• Aim
Please output the part of the SECURE Act passage starting with "Prior to the" and going on through "(the five-year rule).", word for word.

• Excerpt to read
'''
Prior to the SECURE Act, if a traditional IRA owner or qualified plan participant died without naming an individual as a designated beneficiary and the IRA owner or qualified plan participant had not yet reached the required beginning date, the taxpayer’s remaining interest in the retirement plan was required to be distributed no later than the end of the fifth calendar year following the death of the taxpayer (the five-year rule).
The SECURE Act does away with the favorable tax deferral of stretch payments. Instead, non-spouse beneficiaries of traditional IRAs or qualified plans of taxpayers who die after December 31, 2019, must now deplete the plan’s assets on or before the end of the 10th calendar year following the death of the taxpayer. Further, this 10-year rule also applies to plans that previously would have been subject to the aforementioned five-year rule.
'''
• Extracted material
'''
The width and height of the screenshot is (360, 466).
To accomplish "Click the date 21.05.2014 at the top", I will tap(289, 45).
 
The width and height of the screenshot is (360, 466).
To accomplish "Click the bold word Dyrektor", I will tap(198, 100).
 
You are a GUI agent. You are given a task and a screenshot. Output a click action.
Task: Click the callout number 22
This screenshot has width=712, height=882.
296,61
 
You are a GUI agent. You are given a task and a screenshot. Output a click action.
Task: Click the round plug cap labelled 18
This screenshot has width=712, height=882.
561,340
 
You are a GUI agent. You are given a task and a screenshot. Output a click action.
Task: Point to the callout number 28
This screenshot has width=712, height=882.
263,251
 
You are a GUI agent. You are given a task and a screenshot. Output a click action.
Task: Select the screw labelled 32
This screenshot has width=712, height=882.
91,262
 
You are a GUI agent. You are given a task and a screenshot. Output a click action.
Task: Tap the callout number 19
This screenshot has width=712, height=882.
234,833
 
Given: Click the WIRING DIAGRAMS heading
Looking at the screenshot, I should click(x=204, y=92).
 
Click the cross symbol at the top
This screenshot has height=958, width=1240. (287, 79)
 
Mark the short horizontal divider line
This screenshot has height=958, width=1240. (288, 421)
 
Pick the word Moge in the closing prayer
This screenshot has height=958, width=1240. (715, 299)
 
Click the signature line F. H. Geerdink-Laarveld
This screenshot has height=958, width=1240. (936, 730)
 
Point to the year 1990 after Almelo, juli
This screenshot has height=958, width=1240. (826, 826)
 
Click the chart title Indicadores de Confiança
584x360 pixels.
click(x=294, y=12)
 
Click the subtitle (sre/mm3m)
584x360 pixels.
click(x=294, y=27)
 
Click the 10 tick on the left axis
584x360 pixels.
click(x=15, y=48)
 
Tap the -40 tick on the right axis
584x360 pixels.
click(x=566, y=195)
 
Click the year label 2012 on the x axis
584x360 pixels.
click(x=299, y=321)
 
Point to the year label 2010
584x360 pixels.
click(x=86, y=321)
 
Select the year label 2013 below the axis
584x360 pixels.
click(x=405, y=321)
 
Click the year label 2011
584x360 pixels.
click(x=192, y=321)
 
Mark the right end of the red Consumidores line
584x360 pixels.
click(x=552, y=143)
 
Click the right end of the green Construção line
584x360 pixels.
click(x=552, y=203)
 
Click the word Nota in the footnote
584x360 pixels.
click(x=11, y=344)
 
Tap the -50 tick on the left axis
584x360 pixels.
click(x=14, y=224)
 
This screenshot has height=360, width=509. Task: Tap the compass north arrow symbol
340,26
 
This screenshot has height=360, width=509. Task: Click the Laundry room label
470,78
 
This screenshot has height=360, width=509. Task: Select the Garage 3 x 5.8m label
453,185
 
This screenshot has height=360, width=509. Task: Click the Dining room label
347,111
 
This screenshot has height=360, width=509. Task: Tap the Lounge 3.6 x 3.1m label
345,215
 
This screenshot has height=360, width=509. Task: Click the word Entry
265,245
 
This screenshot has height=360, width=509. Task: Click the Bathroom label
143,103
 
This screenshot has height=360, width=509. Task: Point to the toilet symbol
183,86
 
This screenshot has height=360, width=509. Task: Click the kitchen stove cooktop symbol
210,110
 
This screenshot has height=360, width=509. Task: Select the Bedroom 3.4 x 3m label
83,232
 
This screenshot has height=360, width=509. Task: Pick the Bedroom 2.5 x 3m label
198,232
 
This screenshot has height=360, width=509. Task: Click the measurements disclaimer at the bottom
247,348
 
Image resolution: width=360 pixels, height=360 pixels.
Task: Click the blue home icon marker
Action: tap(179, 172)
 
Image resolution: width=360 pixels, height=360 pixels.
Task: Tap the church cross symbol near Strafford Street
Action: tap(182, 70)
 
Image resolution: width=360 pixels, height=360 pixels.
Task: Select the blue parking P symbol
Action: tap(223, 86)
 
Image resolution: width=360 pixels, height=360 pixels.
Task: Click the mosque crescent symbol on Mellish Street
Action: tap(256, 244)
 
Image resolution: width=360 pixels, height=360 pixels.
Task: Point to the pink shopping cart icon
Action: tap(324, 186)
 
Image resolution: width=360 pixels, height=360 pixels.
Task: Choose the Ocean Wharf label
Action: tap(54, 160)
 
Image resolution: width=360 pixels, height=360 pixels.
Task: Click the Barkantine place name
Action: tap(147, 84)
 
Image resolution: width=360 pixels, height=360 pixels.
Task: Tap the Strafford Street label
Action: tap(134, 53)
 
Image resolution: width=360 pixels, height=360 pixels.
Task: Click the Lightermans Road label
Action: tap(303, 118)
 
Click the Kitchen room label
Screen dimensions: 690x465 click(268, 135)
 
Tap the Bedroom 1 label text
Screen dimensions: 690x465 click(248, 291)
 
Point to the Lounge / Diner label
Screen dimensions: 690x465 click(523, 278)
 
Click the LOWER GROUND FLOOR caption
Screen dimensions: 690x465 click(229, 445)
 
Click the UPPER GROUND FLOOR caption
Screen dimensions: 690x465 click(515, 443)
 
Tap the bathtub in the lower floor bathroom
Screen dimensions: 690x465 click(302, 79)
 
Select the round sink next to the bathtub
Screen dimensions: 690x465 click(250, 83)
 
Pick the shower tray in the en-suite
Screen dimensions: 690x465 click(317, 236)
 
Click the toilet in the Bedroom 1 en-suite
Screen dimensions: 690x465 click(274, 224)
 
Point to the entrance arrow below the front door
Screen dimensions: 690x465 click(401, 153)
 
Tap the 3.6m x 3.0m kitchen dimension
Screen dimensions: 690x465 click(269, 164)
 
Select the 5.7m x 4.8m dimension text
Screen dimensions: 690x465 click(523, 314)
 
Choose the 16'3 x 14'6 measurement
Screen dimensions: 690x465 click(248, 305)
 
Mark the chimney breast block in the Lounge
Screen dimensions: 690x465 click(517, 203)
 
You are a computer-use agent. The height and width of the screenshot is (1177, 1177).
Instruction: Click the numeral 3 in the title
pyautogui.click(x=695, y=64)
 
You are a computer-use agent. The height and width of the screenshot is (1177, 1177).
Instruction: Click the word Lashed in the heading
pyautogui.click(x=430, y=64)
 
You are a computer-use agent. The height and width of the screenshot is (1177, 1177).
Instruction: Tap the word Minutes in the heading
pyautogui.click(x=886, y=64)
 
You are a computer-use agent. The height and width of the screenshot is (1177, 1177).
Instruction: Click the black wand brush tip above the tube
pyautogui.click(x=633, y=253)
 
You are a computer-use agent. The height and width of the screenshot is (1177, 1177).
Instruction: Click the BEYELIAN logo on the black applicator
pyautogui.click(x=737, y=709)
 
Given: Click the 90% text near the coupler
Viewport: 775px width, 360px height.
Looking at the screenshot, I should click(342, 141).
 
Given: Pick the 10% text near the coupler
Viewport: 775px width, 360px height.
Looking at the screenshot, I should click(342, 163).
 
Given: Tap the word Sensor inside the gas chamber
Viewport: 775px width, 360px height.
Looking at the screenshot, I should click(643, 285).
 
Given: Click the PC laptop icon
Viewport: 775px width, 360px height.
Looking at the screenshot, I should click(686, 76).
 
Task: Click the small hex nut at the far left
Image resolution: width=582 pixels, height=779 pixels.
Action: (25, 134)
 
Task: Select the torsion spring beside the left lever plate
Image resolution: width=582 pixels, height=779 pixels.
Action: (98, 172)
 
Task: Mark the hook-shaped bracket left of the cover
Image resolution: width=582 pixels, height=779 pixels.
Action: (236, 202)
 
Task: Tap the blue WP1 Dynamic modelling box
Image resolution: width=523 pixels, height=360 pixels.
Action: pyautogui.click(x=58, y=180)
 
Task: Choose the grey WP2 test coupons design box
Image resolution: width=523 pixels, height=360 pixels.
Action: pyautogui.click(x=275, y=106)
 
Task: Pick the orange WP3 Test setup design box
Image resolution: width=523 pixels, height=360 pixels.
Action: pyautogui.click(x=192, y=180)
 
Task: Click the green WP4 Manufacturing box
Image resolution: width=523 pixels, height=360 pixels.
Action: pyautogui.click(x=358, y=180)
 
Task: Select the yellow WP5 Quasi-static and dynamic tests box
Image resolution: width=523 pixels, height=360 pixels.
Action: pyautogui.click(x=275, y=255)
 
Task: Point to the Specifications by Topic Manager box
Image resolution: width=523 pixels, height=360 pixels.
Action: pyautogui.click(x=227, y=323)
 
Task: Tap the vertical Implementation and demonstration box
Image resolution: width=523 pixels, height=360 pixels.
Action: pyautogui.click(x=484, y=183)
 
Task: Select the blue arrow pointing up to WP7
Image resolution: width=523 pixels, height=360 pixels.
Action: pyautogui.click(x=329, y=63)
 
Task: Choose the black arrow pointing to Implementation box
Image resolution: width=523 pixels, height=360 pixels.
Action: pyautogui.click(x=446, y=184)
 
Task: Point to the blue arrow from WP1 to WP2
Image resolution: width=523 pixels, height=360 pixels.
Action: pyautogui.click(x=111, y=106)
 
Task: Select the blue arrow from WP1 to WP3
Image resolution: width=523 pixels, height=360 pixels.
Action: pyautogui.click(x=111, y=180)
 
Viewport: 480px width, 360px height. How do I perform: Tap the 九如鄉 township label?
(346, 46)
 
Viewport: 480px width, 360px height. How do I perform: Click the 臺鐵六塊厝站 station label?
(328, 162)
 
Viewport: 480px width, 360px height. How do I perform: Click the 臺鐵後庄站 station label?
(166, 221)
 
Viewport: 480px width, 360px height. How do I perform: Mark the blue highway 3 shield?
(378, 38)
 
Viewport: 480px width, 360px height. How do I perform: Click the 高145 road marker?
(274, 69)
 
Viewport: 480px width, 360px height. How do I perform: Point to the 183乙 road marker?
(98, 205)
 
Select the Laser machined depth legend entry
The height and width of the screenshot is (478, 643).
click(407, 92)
'''
• Task solution
Prior to the SECURE Act, if a traditional IRA owner or qualified plan participant died without naming an individual as a designated beneficiary and the IRA owner or qualified plan participant had not yet reached the required beginning date, the taxpayer’s remaining interest in the retirement plan was required to be distributed no later than the end of the fifth calendar year following the death of the taxpayer (the five-year rule).